▶ _The task_: Return, without anything added, the lines from the one containing "Given: Remove the MYSQL_PORT variable" through the end of the entries below, exactly as written.

_ _ _ _ _ _ _

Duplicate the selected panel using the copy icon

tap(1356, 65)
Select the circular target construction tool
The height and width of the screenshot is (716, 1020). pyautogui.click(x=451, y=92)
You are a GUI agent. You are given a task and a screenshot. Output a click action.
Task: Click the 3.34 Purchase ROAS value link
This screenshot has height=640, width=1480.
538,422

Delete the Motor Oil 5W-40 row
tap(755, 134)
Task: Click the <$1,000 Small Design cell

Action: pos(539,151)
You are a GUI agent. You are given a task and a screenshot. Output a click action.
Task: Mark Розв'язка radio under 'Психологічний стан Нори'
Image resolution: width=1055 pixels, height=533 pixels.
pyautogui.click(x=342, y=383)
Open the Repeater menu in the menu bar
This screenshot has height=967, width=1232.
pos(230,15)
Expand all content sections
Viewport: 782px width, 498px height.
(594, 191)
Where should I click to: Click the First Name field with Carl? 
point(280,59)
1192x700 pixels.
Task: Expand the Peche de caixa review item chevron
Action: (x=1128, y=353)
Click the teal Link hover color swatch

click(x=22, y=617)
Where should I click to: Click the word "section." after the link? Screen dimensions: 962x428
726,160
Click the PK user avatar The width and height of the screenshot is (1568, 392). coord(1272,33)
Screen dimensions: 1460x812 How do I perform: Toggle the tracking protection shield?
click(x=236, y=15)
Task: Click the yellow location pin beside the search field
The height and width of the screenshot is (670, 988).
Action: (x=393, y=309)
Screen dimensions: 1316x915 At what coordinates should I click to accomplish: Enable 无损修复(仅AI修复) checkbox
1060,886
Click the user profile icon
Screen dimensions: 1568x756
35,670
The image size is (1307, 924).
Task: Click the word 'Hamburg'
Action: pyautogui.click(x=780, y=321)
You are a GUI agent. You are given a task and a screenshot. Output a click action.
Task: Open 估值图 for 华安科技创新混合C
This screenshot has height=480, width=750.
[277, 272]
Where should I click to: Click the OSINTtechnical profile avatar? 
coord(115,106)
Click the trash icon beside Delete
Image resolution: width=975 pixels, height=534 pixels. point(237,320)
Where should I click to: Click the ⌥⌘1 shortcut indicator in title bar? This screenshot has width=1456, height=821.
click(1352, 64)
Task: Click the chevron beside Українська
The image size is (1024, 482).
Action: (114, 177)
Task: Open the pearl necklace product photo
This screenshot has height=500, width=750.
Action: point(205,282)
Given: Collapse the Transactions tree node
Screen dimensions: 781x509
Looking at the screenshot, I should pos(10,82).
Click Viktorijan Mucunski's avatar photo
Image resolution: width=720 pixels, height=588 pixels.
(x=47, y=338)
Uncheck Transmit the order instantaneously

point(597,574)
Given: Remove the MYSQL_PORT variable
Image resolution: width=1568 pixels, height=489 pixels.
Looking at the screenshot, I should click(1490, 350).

_ _ _ _ _ _ _

▶ _Problem solution_:
Given: Remove the MYSQL_PORT variable
Image resolution: width=1568 pixels, height=489 pixels.
Looking at the screenshot, I should click(1490, 350).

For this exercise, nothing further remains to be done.